> [Page text]:
"This
is My Body"
by Jonathan Callard
You can find heaven and hell at the corner of 16th and Mission. Bodegas
gleam with fresh bananas and tangerines; sagging, half-naked bodies
surround the subway stairwell. The clumped bodies talk to each other
in the loud, slurred voices of heroin and booze, as if they are the
only ones there and the rest of us do not exist.
I walk north up Mission, then west down 15th. Bodies lean against
the walls in the shadows. A few beckon to me and I avert my eyes. I
find the church at the next block, its fresh coats of paint and neat
white trim overlooking trash-strewn streets.
It is
evening in San Francisco, Maundy Thursday. I’ve just moved
to California, and I’ve seen an ad for a foot-washing service
at a church in the Mission district.
The head priest stands in the center aisle and reads
the story of Jesus washing the disciples’ feet the night before
he died. Jesus did the wrong thing in the wrong place with the wrong
people, the priest
says. Jesus turned everything upside down.
The foot-washing ritual begins at the altar but I remain seated, a
stranger in a strange city. The faded blue running shoes of my seat
mate tap nervously on the marble floor.

> [Data segment]:
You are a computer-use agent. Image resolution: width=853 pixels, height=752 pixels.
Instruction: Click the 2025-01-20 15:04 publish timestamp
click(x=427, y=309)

> [Direction]: Please resume the essay about the Maundy Thursday foot-washing service in the Mission district, picking up right after its last sentence.

> [Written reply]:
“Are you going up?” I ask him.
“No, I’d never be able to get back into my shoes,” he
says.
We stare at a curly-haired woman in a grey business suit. She walks
down the aisle, sits stiffly in a folding chair, and removes her pumps.
A priest kneels before her and lifts her pale foot into a white plastic
bin. Her eyes widen as he douses it with water, massaging it with his
hands. The splashing echoes against the stone walls. It takes forever.
He dries her foot with a white hand towel, cradling it like a baby.
An elderly man, hooded like Obi Wan Kenobi, celebrates communion.
Hours before his own painful death, he reminds us, Jesus gathered his
friends together. Urged them to take and eat the bread. Drink the wine.
This is my body, he told them. Whenever you do this, remember me.
We reach
the altar in waves, forming rings around the celebrants and servers.
When we bow to each other, the circle bends in and out like
a sea anemone. I notice a woman with matchstick legs and a cane, smelling
of the streets. Her stringy dust-mop hair frames a face aging too fast.
Someone steps towards her, offering a golden loaf of bread on a ceramic
plate. She tears off a huge chunk. Her jaw cracks as she chews with
her mouth open. I bury my head in the wide wine goblet, seeking
the red liquid.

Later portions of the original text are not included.